## Exercise objective
Find the number of lines below in which the word "Morse" appears, and write that number only.

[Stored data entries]
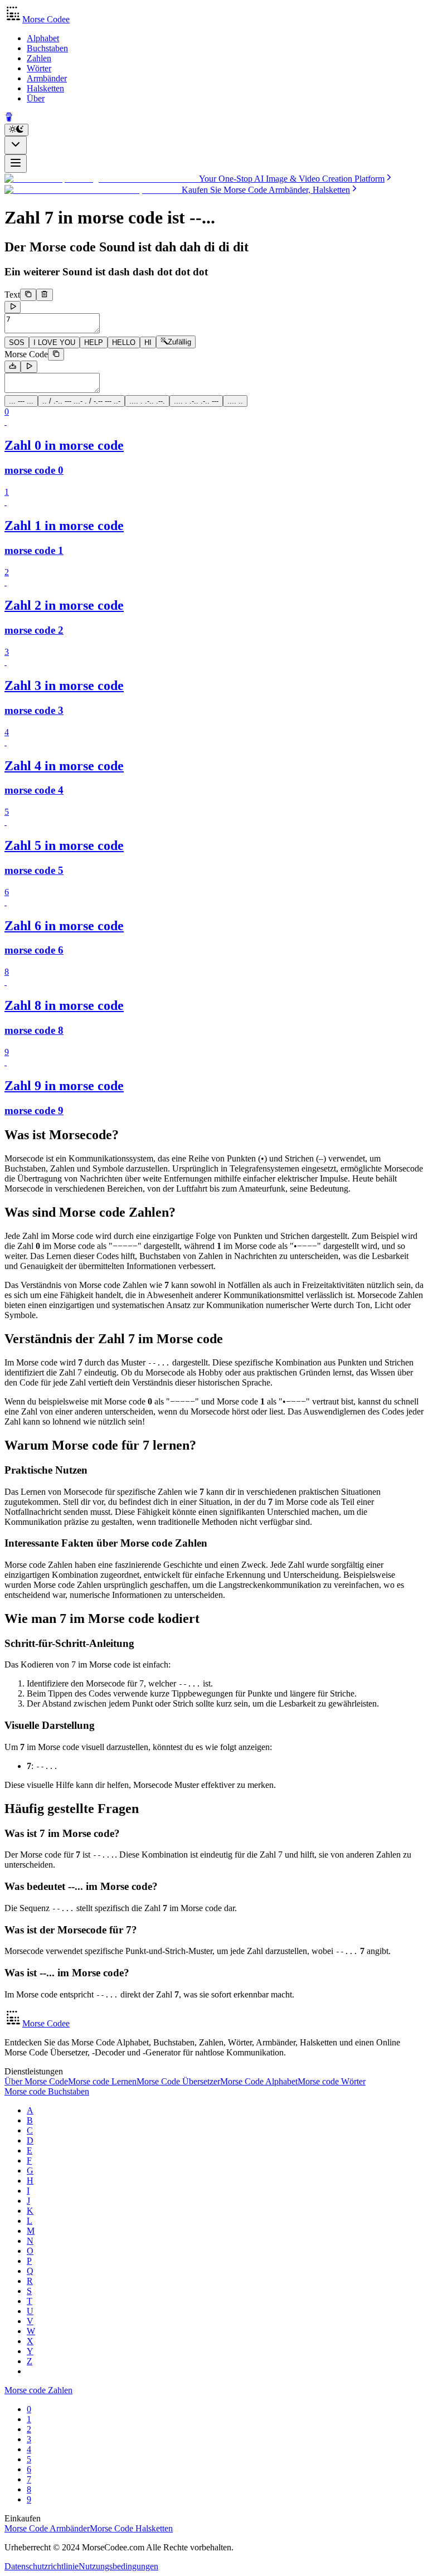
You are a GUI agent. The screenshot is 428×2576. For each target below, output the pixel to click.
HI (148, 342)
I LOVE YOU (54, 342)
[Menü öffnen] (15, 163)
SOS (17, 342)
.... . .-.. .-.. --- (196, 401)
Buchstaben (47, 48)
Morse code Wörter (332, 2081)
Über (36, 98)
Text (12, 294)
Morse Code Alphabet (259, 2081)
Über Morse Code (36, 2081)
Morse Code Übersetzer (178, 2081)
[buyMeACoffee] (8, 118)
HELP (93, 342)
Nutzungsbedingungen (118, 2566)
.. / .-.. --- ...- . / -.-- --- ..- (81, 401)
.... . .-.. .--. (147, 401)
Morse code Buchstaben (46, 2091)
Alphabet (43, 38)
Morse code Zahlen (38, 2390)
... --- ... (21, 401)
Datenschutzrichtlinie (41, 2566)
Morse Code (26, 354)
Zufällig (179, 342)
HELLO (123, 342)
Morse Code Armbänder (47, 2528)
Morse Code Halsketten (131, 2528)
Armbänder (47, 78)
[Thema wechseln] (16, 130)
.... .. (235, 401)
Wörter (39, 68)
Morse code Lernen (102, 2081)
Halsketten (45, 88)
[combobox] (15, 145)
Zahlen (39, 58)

## Solution for this exercise
10